None genuine. The bleak imagery of decay (C2–C5) and the triumphant awakening verse (C8) are complementary: confronting impermanence is the very means by which craving is extinguished.

Step 6 — Synthesized chapter principles

Ch11-P1: The body is perishable and no fit object of clinging

This body is a fragile, corruptible heap — wounded, diseased, destined to break and die; contemplating its decay undercuts attachment to it.

  • Tier: FOUNDATIONAL · Domain: IMPERMANENCE+SELF · Covers: C2, C3, C4, C5 · Evidence: Dhp 147–150 · Untranslatable: anicca (impermanence); cf. anattā (the body is not a self)

Ch11-P2: All things perish but virtue endures

Kings' chariots and the body alike approach destruction, but the virtue of the good never decays; the unlearned merely age in body, not in wisdom.

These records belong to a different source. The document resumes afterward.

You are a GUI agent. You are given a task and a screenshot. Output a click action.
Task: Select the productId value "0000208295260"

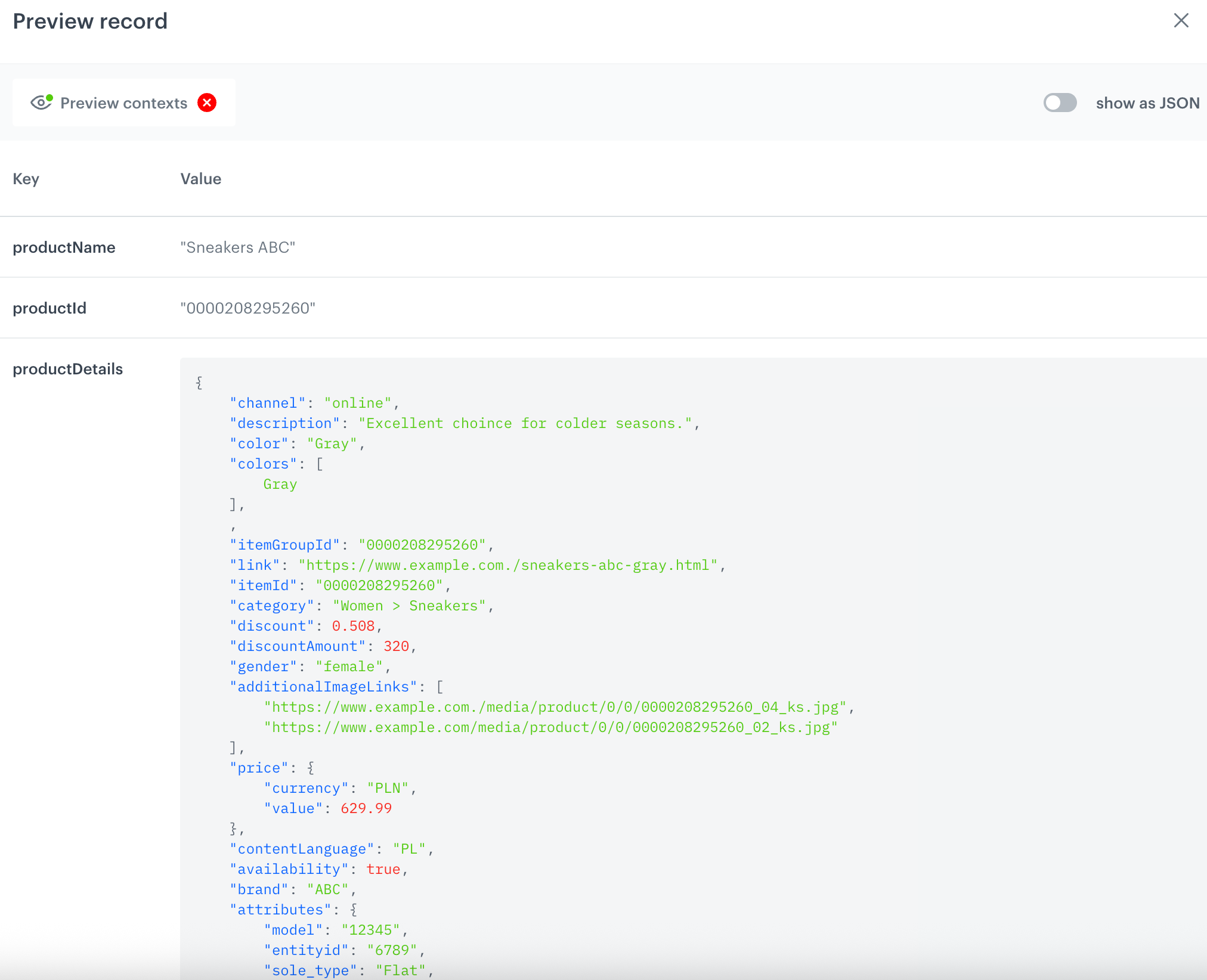248,308
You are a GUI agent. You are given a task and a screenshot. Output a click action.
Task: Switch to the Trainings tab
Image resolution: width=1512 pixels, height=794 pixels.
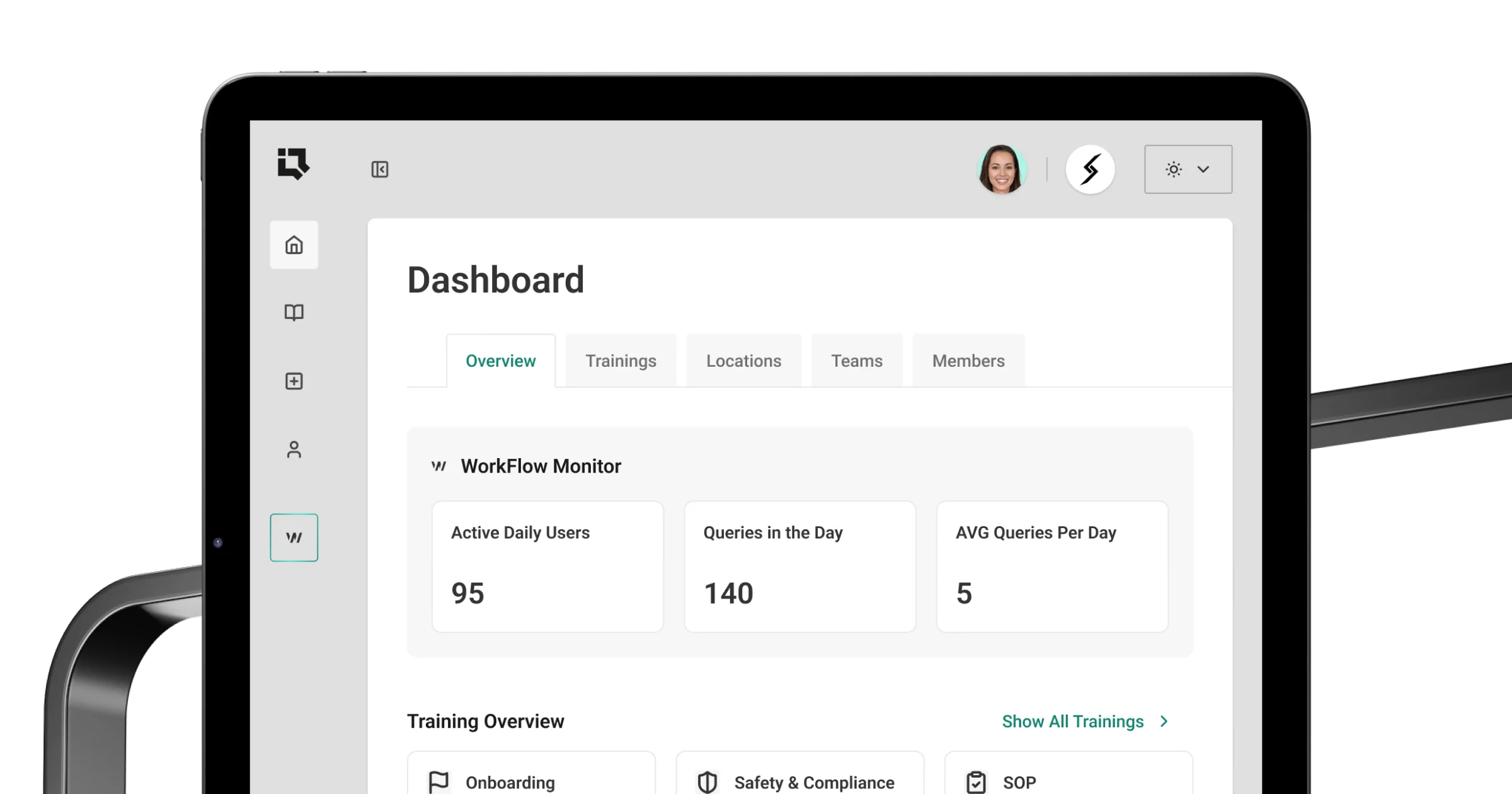[x=621, y=360]
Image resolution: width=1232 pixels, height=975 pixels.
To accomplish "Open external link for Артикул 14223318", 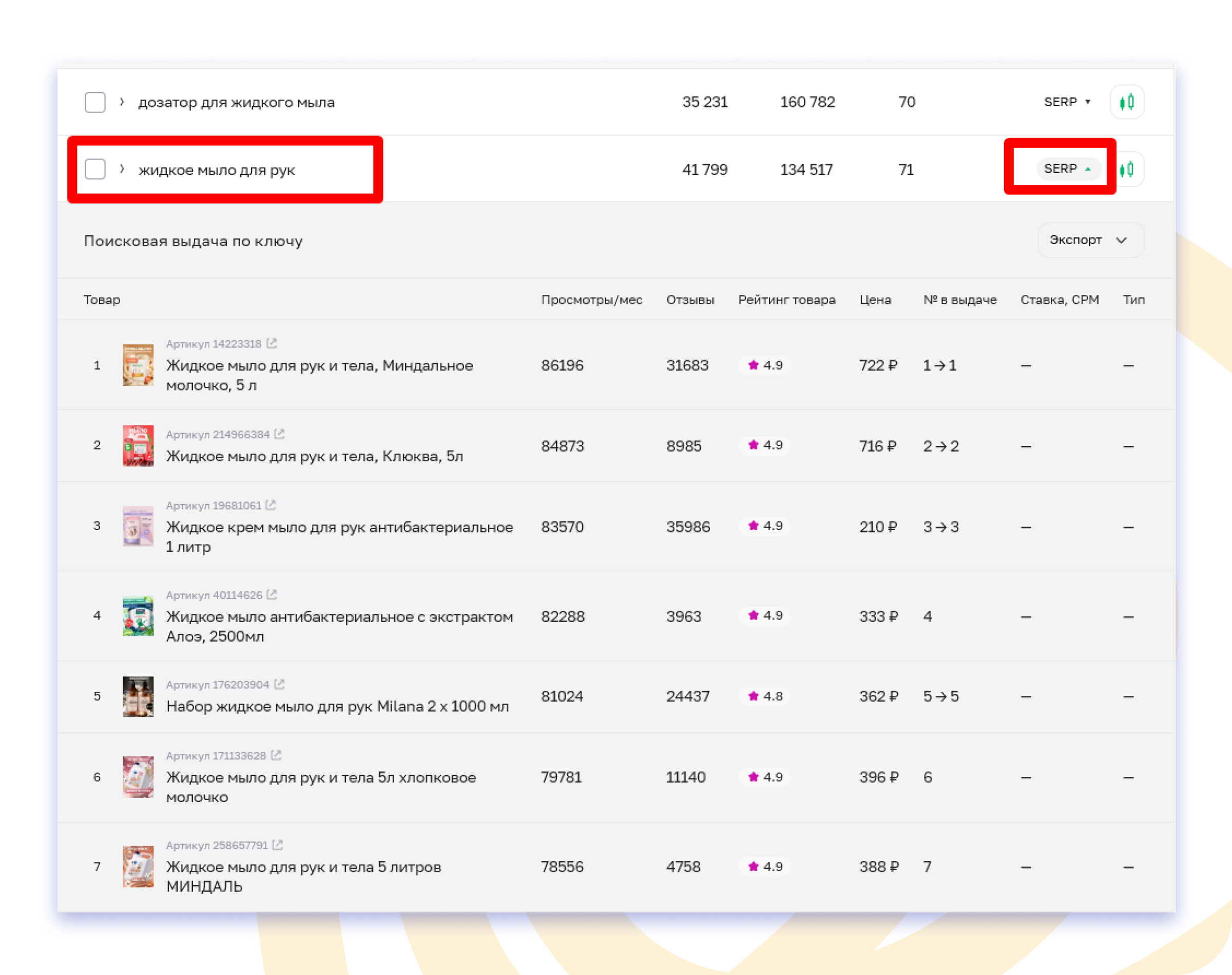I will coord(272,344).
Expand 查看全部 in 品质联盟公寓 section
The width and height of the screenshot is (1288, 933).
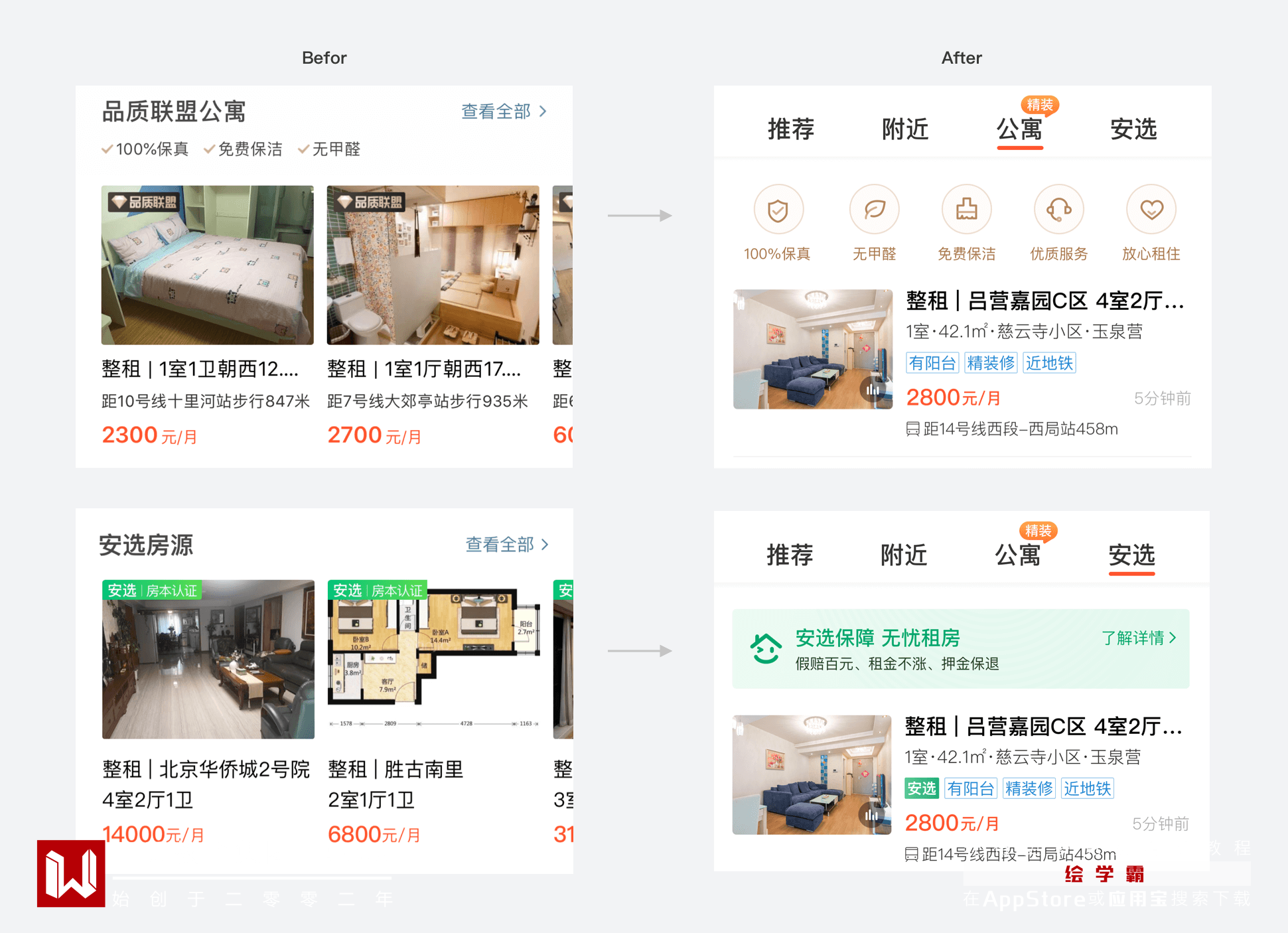click(x=504, y=111)
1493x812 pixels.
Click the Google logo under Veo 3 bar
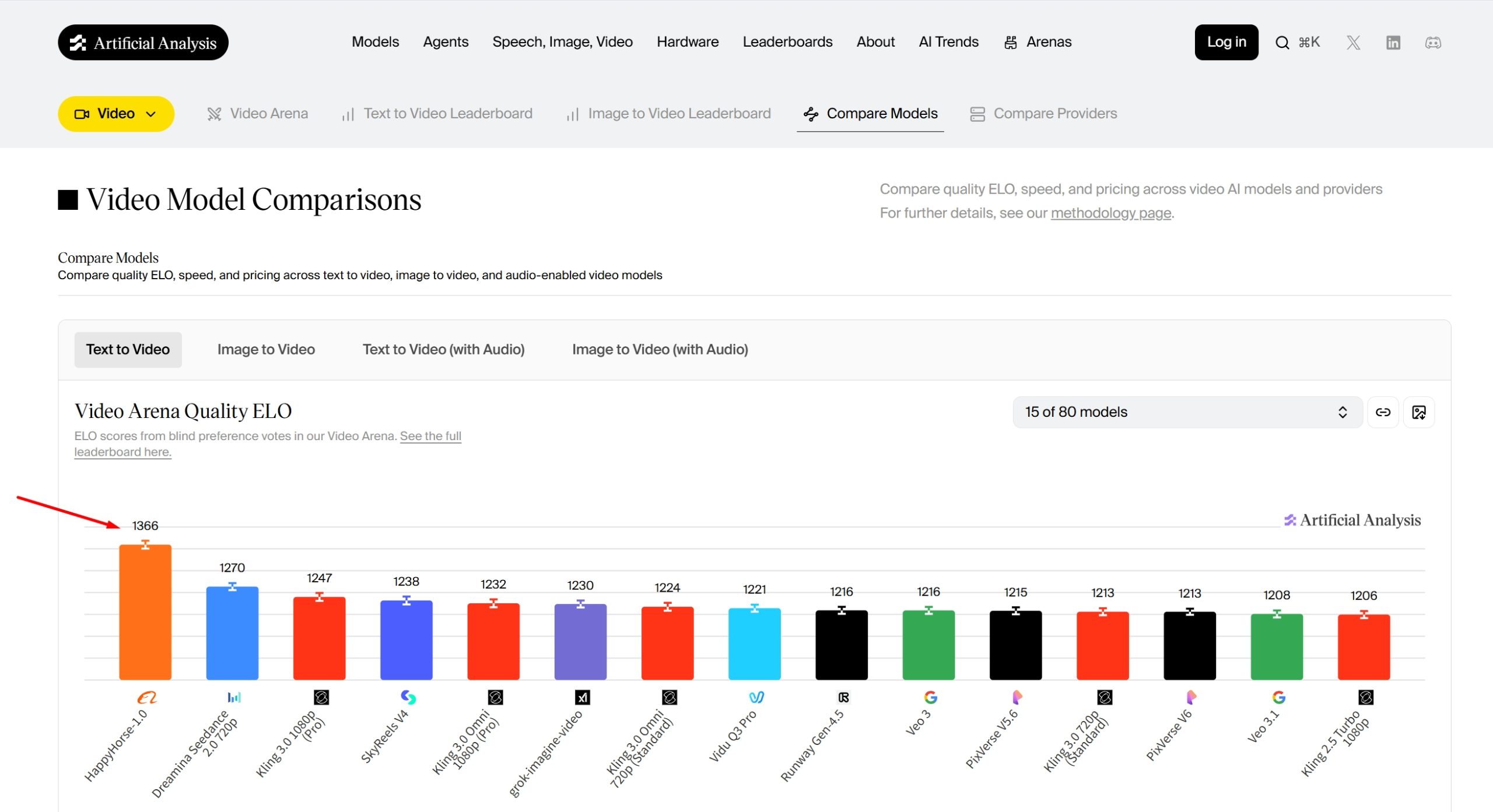coord(930,697)
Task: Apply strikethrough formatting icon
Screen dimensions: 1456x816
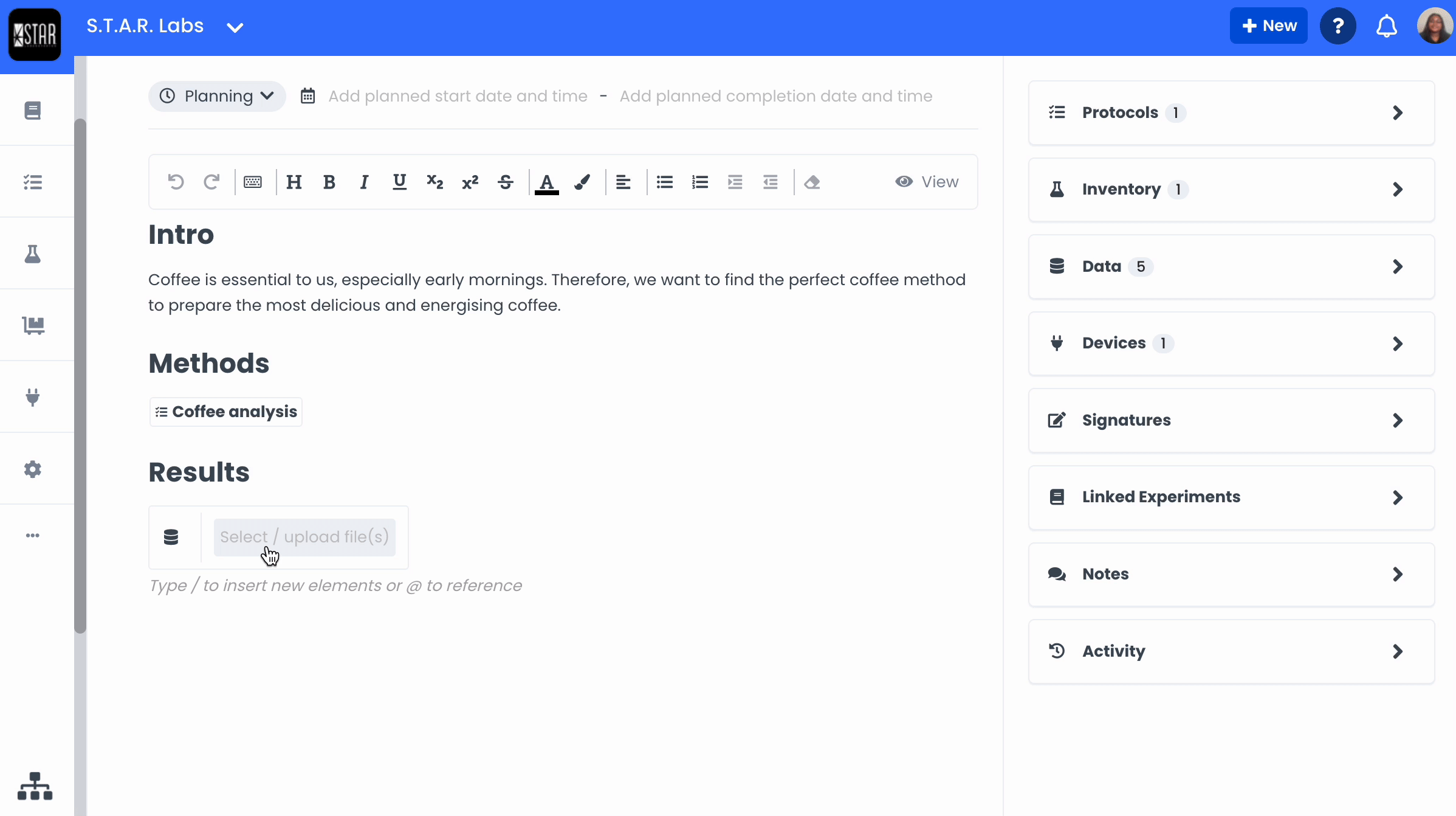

  • Tier: FOUNDATIONAL · Domain: IMPERMANENCE+ETHICS · Covers: C6, C7 · Evidence: Dhp 151–152

Ch11-P3: Craving is the builder of rebirths; its extinction is liberation

Craving is the "house-builder" that constructs life after life; once it is seen and broken, no further rebirth is framed and the mind attains the extinction of all desires.

  • Tier: FOUNDATIONAL · Domain: LIBERATION+CRAVING · Covers: C8 · Evidence: Dhp 153–154 · Untranslatable: taṇhā ("maker of the tabernacle"), nibbāna ("the Eternal / extinction of all desires")

Ch11-P4: A world afire demands urgency; squandered youth ends in regret

Why rejoice while the world burns? Seek the light now — for those who neglected discipline and gained no spiritual treasure in youth perish, or pine after the past, in age.

  • Tier: EXHORTATION · Domain: DISCIPLINE+IMPERMANENCE · Covers: C1, C9 · Evidence: Dhp 146, 155–156 · Untranslatable: dukkha ("always burning")

Step 7 — Traceability

Principle Atomic statements Verses
Ch11-P1 C2, C3, C4, C5 Dhp 147–150
Ch11-P2 C6, C7 Dhp 151–152
Ch11-P3 C8 Dhp 153–154
Ch11-P4 C1, C9 Dhp 146, 155–156

Step 8 — Quality

  • Coverage: 11/11 verses captured by ≥1 atomic statement (100%).
  • Orphaned: 0%.
  • Principles: 4 (within the 3–12 range).
  • Traceability: 100%.

Step 9 — Validation

  • Standalone comprehension (frame-independent): Ch11-P1 (the body decays; do not over-cling to it) and Ch11-P2 (virtue outlasts material things) read as intelligible meditations on mortality and are broad cross-tradition convergence candidates — memento mori and "virtue endures" have wide analogues. Ch11-P4's urgency converges as a claim about not wasting one's life. Ch11-P3, however, is sharply frame-dependent: its CLAIM (craving is what binds us; releasing it frees us) may converge with ascetic strands elsewhere, but its WARRANT — craving as the literal builder of many births, ended in nibbāna — presupposes rebirth and the unconditioned, and P1's force ultimately rests on anicca/anattā (the body is not a self). Frame-divergent foundations flagged for the Atlas.